## INSTRUCTIONS FOR THE TASK:
Below are the records; locate each line with the word "vintage" and copy it.

## EXTRACTED INFORMATION:
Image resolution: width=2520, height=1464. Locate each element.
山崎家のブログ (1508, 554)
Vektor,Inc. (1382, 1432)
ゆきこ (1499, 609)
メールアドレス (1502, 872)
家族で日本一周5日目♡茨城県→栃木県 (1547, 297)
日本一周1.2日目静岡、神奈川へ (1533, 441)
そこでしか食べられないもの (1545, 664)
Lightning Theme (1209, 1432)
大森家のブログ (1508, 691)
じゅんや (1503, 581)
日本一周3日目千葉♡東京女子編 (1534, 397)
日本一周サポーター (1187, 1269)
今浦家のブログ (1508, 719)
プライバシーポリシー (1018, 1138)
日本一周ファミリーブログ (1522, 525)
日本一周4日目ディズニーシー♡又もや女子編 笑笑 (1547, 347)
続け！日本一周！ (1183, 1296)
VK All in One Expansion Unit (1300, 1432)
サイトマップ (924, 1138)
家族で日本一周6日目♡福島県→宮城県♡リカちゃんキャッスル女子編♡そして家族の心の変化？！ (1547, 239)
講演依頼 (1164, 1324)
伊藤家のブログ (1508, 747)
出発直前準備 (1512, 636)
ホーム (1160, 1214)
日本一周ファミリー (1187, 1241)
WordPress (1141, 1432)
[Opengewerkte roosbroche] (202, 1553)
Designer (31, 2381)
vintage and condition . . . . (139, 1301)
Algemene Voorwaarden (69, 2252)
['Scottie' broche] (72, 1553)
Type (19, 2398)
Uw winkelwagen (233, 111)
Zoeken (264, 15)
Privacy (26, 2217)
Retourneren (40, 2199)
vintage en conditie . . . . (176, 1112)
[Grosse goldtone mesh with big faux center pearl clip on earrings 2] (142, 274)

## SOLVED EXERCISE:
vintage and condition . . . . (139, 1301)
vintage en conditie . . . . (176, 1112)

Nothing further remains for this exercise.